Friday, December 28, 2012

Spots of Time: A Review of Kathleen Johnson's Subterranean Red



Kathleen Johnson, SubterraneanRed (Mongrel Empire Press, 2012)




Kathleen Johnson’s Subterranean Red treats of memory in the form of murmur and of snapshot. Like a character in a gothic novel held captive by a ghostly lover, the poet is haunted by a past she would rather escape and yet, despite herself, courts in her imagination. This past is often evoked visibly in the series of family photos that accompany the text, a technique reminiscent of Jeanetta Calhoun Mish’s very successful Work is Love Made Visible. Rather than bringing back the past, however, these pictures and the poems which they accompany serve to remind the reader that what time has broken can never again be made whole, that memory is always a matter of arranging and rearranging the fragments. Remembering is imagining.



The theme of the past’s constant murmuring in the consciousness of the poet is established in the collection’s first poem, “The Apothecary of Minerva Best.” As throughout the book, memory presents itself as both desirable and painful:

                        I’m left with an ache as faint

                        and elusive as the sound in

                        a conch put to my ear.

                        The ebb and flow now

                        no more than a murmur

                        or a memory.

The image of the conch summarizes well the way in which memory is sought as a pleasure yet remains elusive and painful. Johnson adds to this theme by the use of internal and occasional rhymes throughout the book. The faint rhyming becomes a form of echo, of murmur. Take for example these lines from “Three Generations of Cherokee Women: A Portrait,” in which she describes her great-grandmother:

                        She’s seen them come and seen them

                        go. The stories she could tell

                        I’ll never know. But her hands look like

                        they’ve wrung a thousand chicken necks.

There is enough ghost of the iamb in these lines to accent the rhyme of go and know, but the line breaks skillfully work to half bury the rhyme. This effect is even more powerful in the beautifully evocative “Wild Sand Plums”:

                        Roadside sunflowers face the sun,

                        sway in the wind.

                        Near the cornfield, I bend

                        to pick up a mottled feather.

The rhyme is of course both aural (wind and bend) and visual, the figure in the poem bending in rhyme with the top-heavy sunflowers. Enacting the way imagination constructs the past, the poem builds itself from echoes and murmurs. Johnson’s poems are this carefully constructed throughout Subterranean Red.



Many of the poems in this volume are written in the psychologically frank fashion we have for over half a century now referred to as “confessional,” but these poems nevertheless recognize, as does the best work of Robert Lowell, the role of imagination in framing and shaping memory. The accompanying photos rather than representing proof of a definitive past are offered rather as self-conscious constructions of family history. At times, the photos, like the poems, represent an effort to remake that history, as in “Granddad Scott”:

                        On my wall I keep a picture

                        so I won’t remember him just as a cruel man:

                        in a white dress and turned-up cap,

                        he is a blue-eyed baby

                        grinning

                        on his daddy’s lap.

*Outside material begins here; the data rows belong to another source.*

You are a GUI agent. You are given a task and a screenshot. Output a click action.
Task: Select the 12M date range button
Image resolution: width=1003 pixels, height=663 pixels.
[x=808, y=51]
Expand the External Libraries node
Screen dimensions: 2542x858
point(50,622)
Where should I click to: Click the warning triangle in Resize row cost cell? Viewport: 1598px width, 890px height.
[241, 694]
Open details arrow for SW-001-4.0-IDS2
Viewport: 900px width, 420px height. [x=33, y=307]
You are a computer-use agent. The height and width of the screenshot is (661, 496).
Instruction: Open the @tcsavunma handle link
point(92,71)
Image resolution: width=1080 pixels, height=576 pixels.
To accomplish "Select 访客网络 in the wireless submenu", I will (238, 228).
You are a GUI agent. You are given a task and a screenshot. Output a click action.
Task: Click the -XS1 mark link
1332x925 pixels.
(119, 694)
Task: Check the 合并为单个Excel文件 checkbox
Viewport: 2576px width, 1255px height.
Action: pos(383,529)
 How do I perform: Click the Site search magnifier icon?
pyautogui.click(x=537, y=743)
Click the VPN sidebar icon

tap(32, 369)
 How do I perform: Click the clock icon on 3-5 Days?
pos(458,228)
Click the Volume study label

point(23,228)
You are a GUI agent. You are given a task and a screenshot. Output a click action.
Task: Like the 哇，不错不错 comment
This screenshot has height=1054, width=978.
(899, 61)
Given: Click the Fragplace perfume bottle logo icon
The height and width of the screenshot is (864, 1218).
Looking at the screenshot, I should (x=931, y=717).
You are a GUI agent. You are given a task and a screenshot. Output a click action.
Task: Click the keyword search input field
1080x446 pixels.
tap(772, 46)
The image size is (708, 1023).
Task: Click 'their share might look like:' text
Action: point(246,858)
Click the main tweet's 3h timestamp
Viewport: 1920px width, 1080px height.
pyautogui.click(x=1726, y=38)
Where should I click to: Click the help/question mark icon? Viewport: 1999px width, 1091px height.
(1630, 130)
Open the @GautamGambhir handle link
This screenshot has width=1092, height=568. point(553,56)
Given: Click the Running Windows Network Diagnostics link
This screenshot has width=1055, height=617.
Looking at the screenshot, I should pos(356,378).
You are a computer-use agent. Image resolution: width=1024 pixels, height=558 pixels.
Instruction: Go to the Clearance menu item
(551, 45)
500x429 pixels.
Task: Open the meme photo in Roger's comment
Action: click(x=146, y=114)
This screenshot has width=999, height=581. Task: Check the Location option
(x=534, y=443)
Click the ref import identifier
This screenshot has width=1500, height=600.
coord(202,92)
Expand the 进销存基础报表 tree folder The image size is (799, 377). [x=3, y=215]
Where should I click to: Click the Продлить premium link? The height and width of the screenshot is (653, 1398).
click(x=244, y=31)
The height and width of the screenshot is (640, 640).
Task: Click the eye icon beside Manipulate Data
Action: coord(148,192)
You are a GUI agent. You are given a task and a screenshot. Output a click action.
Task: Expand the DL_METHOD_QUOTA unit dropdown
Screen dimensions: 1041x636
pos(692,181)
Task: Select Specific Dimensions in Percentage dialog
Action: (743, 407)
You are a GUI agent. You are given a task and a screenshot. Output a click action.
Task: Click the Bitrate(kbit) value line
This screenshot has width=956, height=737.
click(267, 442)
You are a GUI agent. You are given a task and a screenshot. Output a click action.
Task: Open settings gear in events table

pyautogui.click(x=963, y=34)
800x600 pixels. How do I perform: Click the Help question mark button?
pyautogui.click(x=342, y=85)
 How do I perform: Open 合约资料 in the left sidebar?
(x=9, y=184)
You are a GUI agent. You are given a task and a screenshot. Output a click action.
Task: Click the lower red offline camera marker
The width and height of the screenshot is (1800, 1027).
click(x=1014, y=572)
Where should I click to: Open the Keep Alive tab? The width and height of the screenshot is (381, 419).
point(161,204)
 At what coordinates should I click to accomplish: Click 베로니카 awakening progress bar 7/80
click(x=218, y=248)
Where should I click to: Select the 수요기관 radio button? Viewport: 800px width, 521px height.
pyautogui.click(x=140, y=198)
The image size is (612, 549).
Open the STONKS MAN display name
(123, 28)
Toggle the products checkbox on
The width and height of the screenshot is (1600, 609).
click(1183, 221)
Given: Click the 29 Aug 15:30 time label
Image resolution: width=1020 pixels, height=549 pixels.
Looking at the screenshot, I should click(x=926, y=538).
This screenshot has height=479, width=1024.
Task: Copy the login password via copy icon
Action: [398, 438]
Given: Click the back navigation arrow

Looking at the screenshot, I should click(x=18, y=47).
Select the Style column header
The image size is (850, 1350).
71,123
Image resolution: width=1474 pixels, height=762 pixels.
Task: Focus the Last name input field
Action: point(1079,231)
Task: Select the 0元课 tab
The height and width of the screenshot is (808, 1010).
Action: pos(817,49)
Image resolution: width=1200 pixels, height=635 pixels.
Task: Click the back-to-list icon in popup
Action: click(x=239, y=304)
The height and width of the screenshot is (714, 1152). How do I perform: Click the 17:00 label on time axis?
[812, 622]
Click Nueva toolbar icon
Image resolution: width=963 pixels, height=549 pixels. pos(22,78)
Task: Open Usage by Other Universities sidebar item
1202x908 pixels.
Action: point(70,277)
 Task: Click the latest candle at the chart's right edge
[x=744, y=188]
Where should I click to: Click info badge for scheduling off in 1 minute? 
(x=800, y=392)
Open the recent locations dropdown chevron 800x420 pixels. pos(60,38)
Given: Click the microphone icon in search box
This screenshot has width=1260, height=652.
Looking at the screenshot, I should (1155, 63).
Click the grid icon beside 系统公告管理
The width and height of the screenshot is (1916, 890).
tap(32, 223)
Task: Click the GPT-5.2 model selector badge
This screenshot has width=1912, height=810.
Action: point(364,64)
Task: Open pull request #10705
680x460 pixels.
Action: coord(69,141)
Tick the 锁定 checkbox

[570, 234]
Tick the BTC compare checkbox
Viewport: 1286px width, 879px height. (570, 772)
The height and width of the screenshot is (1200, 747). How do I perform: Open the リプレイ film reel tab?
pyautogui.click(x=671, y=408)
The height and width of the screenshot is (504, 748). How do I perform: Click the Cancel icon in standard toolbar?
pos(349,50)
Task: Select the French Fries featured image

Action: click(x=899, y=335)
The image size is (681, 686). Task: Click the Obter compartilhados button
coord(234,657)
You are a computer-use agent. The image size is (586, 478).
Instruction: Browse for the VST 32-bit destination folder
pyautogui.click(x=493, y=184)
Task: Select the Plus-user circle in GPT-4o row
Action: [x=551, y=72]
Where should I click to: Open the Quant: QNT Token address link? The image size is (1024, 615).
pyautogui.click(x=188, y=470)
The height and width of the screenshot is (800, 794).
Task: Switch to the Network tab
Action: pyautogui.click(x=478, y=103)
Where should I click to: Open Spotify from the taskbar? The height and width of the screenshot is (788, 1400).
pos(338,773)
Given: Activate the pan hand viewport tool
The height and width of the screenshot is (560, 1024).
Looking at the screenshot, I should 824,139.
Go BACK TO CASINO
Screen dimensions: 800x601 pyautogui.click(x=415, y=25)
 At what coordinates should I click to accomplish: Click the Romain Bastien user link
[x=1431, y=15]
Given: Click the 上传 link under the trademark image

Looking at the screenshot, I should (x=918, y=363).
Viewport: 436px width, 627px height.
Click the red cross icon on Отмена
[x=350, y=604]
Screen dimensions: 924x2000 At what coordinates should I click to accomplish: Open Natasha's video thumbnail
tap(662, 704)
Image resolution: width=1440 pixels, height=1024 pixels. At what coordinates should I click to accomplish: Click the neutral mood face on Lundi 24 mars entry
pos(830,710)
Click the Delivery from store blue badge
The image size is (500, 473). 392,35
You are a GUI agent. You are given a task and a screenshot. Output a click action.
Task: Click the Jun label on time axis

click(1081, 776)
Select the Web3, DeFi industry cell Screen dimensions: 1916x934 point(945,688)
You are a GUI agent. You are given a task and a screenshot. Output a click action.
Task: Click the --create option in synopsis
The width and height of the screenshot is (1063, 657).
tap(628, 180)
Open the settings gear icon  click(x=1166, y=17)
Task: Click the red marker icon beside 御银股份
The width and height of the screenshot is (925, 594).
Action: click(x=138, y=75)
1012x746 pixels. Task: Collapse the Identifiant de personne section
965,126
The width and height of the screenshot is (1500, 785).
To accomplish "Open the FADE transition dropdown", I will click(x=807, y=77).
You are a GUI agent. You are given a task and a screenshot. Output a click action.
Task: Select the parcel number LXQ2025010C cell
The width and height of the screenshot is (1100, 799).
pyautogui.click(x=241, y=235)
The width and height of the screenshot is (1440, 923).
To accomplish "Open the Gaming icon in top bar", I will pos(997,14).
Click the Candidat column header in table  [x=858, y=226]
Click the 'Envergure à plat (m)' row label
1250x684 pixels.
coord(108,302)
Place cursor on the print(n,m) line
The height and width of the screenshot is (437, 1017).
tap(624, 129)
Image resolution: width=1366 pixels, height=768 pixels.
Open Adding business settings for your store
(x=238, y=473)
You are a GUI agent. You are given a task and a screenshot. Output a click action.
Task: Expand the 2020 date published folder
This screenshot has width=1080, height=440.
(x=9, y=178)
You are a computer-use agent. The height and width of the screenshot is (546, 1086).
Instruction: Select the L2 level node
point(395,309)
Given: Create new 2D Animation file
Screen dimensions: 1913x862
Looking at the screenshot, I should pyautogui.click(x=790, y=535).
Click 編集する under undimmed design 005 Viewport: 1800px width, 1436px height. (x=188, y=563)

At other times they are emblems of something more like negative versions of Wordsworth’s “spots of time,” as in “Father’s Day”:

                        And I realize that the line from my dream

                        has something to do with

                        this picture, that even in sleep I cannot

                        rest, but must forever watch

                        him falling off that fence,

                        falling to pieces.

In both versions, be it dream or wakeful and willed effort, the photo represents the activity of the poet’s imagination. The pictures, like the poems, don’t capture the past: they shape it. As Johnson says in “Following the Red Hills Home,” “the imagined is as real as the rest of it.” It is Johnson’s sharp imagination, along with her artistic presentation and self-consciousness, that keeps the poems about, for instance, her father’s philandering from descending into the sort of cheap latter-day confessional poetry that relies on shock and attitude rather than on craft and rumination.



In “Raven Mocker” Johnson gives us the raven as an image of, among other things, poetic inspiration, something beautiful but also dark and dangerous. Such a bird is a fitting mascot for these poems, alive to the point of tense contact with death itself, earthly scavengers yet transcendent in flight. Subterranean Red is a poignant, powerful book of poems that will be reread for many years to come.